The institute's research and observations found hemp struggled in wet conditions. Pounding rains that later hardened the soil made it difficult for the plants to out-compete weeds as corn and soybeans can do, he said.
Challenges posed by the growing season were evident in a field of CBD oil plants awaiting harvest. Some were full of branches and stood nearly 7 feet tall. Others were single, 2-foot stalks.
In this Tuesday, Oct. 23, 2018 photo, Shannah Schmitt carries two plants of industrial hemp into the barn where they'll be hung to dry for several weeks in East Troy, Wis.
The big plants might net 5 or 6 pounds of hemp seed pods. The small ones would be lucky to get a half pound, Brown said.
Weather was one issue. A lack of proper equipment was another.
Bryan Parr, a Legacy Hemp agronomist whose company is one of a handful of hemp seed providers for Wisconsin farmers, said many farmers used outdated planting equipment that buried seeds too deep.
Harvesting went smoother than expected — hemp fiber is tough and can easily get tangled inside a combine if harvested improperly. One farmer who did have problems didn't listen to Legacy's instructions to clip only the grain head instead of trying to capture the entire stalk.
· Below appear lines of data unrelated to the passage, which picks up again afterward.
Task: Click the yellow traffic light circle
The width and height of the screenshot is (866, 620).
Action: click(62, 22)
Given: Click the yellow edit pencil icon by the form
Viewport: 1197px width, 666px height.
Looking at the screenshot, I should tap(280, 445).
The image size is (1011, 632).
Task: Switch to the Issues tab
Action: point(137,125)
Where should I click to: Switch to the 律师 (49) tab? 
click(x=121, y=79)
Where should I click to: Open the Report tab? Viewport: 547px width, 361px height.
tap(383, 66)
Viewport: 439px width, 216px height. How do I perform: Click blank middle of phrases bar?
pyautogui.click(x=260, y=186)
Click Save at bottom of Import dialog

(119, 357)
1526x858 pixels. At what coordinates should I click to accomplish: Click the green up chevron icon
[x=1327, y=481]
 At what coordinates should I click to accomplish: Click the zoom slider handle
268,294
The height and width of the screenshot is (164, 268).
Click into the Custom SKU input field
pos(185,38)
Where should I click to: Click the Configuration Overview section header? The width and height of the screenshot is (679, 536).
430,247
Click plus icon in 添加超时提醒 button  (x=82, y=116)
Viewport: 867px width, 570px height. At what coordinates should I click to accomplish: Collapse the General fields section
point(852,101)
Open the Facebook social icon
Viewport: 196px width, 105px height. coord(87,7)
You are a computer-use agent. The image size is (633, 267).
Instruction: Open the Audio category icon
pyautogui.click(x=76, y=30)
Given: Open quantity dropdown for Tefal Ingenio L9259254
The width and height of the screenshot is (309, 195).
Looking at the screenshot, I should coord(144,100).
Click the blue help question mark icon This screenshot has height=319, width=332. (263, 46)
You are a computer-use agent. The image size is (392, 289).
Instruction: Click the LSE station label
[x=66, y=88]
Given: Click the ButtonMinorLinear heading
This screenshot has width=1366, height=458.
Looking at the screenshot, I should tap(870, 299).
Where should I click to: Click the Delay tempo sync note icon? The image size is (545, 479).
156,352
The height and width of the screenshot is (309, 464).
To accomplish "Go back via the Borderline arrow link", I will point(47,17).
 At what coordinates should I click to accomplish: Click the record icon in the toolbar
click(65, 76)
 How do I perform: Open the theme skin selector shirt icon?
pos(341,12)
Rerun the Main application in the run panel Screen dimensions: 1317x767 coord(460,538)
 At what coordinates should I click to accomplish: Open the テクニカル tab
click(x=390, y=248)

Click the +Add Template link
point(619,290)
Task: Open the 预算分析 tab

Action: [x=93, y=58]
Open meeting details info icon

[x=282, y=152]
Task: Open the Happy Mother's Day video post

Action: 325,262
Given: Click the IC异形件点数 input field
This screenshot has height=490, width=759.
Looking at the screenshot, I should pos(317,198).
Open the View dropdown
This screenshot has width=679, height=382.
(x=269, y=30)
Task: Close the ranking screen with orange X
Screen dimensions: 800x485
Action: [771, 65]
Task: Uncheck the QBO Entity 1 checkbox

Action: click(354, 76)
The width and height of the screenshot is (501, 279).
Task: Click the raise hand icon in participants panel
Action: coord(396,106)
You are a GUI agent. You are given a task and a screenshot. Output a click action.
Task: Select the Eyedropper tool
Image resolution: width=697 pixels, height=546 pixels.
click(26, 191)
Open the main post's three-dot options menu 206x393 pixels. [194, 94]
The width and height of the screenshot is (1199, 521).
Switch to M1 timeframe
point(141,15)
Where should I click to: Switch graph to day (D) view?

That person had to torch a hole in their combine just to remove the fiber, Parr said.
Legacy worked with about 25 farmers across the state. Four of them gave up on their hemp crops because they were overtaken by weeds. The plants were there, but they weren't worth the effort to harvest, he said.
"I think every farmer has been disappointed so far," Parr said. "There have only been two or three farmers that have actually had a decent crop to harvest. Even those guys were somewhat disappointed for the sake of it's been such a struggle with weather this year."
Farmers who tried hemp this year wanted to diversify their incomes. Corn and soybean prices have been stuck in a lengthy rut, which generated plenty of hemp interest, according to statistics from the state Department of Agriculture, Trade and Consumer Protection.
The state distributed 242 grower licenses and 99 processor licenses, a one-time requirement. Most of them also registered to do business during the inaugural year, and state farmers planted nearly 1,900 acres of hemp, DATCP spokeswoman Donna Gilson said.
Locally, the state issued three grower licenses to farmers in Rock County and nine in Walworth County. There are two farmers with processor licenses in Rock and none in Walworth, she said.
The state did not differentiate between grain hemp and CBD oil hemp acreage. Those growing for CBD oil faced a scare at planting season when state Attorney General Brad Schimel threatened to disallow its production and distribution, saying sales and distribution could be done only by doctors.
Schimel reversed his position the next week.
Legacy does not grow hemp for CBD oil, but Parr suspects hemp might have legal hurdles to overcome despite Schimel's reversal.
Some agriculture lenders refused to allow their farmers to grow hemp. The University of Wisconsin-Madison opted not to do research out of fear it could lose federal research money, Parr said.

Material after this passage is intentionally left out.